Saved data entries
• • •
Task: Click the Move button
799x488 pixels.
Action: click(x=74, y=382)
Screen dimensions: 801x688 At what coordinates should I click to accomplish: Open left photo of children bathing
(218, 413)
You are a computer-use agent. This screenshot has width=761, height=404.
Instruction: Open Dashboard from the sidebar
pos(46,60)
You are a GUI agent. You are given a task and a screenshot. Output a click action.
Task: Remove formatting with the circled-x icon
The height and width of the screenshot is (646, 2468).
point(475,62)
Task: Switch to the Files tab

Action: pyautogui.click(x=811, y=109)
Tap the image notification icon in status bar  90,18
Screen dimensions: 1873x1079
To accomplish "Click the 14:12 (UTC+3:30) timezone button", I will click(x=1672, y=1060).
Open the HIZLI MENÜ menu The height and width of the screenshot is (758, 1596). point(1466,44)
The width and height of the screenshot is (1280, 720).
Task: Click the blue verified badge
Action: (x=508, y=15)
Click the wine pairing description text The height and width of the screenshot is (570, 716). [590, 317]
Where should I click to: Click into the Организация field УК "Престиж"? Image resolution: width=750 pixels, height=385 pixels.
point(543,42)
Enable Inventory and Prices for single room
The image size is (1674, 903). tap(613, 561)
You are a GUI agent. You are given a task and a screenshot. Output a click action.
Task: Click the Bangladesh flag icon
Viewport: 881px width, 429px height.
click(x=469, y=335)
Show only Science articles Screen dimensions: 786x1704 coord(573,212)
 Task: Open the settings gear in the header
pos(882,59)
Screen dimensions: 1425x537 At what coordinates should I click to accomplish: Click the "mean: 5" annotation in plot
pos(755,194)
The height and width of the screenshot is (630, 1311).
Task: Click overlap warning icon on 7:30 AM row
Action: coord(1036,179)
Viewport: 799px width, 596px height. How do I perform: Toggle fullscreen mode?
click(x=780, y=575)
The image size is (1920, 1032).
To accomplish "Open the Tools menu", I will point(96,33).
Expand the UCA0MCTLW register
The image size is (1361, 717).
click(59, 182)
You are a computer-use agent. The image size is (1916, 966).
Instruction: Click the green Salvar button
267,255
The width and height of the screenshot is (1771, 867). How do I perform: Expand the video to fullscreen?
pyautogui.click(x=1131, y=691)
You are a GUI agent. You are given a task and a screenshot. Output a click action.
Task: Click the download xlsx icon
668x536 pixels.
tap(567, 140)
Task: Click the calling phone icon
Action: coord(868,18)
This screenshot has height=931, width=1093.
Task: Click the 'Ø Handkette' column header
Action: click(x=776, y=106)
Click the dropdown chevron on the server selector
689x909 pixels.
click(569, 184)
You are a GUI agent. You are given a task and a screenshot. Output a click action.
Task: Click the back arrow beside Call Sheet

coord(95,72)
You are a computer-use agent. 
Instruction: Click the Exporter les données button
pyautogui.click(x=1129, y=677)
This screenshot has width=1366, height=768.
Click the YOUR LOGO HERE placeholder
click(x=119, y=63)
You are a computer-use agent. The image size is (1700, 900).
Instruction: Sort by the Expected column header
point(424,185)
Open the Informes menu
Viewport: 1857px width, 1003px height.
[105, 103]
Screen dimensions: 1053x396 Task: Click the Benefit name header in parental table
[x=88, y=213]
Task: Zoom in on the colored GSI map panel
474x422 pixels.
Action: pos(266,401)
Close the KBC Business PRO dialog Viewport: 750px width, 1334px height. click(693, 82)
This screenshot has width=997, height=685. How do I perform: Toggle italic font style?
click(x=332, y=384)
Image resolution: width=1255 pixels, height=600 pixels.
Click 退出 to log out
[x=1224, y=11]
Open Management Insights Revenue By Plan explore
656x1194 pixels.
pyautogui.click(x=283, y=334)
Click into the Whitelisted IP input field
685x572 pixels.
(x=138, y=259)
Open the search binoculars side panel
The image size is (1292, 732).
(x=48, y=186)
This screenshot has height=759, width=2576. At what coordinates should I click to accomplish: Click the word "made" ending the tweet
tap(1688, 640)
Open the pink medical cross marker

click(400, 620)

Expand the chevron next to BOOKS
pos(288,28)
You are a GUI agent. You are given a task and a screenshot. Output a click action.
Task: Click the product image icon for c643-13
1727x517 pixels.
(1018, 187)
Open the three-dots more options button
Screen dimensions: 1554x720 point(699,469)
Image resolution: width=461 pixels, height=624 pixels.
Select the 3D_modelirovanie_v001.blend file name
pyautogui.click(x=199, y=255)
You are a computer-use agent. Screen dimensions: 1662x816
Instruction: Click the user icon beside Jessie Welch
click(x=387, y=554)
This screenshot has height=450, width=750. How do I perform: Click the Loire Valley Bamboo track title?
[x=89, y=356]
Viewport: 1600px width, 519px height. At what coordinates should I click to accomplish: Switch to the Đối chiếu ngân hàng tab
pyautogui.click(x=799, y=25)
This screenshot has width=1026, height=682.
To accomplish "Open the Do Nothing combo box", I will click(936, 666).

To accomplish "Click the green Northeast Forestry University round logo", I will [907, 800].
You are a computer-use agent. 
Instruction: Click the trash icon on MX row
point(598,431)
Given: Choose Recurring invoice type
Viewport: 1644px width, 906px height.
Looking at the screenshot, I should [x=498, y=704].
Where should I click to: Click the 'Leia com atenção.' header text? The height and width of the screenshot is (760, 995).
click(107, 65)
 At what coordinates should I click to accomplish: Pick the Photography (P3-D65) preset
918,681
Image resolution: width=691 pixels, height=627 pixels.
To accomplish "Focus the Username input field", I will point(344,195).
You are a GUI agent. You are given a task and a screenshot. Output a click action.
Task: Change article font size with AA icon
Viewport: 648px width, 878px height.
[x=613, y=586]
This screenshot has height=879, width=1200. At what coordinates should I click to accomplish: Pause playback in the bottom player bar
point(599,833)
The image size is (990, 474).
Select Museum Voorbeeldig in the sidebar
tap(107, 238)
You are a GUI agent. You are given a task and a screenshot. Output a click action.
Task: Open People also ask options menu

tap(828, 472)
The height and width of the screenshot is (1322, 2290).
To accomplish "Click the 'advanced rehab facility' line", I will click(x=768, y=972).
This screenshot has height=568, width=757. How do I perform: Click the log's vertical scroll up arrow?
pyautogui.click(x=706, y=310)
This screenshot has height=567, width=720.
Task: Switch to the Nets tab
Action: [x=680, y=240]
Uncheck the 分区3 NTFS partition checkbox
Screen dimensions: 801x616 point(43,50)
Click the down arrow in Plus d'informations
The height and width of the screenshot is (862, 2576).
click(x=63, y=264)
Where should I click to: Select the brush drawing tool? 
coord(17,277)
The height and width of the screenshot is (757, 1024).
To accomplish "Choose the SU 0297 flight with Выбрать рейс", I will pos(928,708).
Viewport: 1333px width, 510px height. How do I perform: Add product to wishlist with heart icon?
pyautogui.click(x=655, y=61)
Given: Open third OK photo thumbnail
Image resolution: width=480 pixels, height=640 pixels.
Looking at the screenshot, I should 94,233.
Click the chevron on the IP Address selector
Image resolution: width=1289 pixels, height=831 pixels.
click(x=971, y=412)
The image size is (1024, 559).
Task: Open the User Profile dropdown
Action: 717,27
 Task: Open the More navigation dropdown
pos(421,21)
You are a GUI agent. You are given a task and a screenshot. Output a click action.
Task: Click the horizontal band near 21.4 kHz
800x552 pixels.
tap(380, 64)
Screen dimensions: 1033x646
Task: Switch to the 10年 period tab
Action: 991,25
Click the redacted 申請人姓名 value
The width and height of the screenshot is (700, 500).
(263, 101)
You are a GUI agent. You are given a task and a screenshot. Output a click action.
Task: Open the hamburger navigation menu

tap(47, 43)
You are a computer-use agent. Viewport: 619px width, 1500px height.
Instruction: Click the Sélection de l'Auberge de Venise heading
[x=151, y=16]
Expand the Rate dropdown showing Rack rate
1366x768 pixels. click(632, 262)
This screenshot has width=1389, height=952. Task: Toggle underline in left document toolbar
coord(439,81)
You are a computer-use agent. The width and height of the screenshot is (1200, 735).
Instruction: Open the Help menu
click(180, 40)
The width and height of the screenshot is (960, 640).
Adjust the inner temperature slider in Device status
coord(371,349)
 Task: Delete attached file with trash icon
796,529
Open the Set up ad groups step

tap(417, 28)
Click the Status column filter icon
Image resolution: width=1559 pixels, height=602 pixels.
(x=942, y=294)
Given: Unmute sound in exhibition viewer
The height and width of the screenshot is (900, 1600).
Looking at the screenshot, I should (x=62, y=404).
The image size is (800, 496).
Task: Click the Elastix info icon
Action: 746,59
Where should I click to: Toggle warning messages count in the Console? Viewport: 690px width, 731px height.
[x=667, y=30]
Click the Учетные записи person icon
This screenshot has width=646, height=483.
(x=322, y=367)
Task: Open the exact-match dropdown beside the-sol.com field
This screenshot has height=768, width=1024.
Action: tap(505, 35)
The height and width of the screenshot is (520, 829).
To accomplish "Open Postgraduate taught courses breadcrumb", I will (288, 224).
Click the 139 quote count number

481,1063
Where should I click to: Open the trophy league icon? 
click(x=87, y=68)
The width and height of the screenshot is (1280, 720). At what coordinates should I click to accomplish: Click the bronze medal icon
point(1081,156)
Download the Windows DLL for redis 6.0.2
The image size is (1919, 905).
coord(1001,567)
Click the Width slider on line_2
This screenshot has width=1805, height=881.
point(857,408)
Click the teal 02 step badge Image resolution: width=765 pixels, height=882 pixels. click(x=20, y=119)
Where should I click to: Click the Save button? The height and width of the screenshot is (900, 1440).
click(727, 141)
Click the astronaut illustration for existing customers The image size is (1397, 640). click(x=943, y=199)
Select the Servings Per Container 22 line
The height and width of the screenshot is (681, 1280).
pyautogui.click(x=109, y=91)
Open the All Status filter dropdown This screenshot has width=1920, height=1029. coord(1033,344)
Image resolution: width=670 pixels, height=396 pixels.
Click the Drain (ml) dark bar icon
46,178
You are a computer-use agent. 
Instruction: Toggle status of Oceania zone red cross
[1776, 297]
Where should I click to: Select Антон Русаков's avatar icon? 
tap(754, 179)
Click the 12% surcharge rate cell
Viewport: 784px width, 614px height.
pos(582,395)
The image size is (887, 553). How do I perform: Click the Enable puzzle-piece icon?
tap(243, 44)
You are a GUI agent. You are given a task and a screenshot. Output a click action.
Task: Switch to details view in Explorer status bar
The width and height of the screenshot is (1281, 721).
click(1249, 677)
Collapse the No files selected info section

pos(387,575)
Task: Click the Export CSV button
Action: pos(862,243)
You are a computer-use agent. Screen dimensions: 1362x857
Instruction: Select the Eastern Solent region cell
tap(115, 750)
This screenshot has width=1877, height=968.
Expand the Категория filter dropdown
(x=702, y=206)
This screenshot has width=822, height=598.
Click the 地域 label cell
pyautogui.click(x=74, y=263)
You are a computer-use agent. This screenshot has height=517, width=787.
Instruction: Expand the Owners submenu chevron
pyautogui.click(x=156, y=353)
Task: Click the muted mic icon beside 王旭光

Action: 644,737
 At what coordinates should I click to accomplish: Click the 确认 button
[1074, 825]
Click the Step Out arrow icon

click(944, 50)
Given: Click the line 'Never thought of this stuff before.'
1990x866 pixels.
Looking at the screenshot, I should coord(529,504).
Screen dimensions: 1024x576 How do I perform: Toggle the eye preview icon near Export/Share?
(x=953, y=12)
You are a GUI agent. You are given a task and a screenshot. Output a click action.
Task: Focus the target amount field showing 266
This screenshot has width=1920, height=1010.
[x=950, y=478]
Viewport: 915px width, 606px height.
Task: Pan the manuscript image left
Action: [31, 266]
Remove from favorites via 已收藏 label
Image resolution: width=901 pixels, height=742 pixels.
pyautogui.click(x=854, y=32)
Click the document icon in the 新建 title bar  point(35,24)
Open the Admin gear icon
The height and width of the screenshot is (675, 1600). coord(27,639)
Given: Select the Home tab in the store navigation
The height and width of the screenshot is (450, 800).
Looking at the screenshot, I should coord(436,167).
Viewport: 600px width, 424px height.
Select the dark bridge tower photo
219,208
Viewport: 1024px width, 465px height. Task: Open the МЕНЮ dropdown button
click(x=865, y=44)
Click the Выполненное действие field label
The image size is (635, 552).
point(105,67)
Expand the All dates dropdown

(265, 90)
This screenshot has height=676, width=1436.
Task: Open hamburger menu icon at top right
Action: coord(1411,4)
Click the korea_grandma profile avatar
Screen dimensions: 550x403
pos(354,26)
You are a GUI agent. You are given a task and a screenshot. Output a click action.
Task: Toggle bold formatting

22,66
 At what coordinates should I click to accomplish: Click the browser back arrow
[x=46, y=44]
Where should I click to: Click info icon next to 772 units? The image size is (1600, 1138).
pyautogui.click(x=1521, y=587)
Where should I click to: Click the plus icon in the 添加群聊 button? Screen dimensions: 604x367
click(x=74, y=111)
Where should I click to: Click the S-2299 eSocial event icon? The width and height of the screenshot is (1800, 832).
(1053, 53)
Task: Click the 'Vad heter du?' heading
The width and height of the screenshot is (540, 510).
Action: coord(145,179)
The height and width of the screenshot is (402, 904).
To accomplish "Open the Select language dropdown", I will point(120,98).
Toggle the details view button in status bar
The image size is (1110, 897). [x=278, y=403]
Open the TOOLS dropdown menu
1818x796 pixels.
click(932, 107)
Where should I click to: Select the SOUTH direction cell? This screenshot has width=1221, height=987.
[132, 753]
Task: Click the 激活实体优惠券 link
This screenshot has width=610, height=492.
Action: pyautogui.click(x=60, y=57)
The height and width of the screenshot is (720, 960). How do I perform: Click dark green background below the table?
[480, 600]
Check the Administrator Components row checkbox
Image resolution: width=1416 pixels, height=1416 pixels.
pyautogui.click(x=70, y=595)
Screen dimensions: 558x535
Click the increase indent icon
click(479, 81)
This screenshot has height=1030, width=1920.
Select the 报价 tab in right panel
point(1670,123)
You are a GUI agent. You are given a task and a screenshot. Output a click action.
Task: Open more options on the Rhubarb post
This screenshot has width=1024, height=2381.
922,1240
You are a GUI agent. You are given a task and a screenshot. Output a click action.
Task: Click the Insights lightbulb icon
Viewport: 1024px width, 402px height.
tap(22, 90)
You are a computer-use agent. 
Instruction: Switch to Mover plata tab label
• • •
* _TASK TO COMPLETE_
Whenever the string "Remove" shows up in a line of the records, copy that line.

* _ANSWER BOX_
Task: Remove formatting with the circled-x icon
Remove from favorites via 已收藏 label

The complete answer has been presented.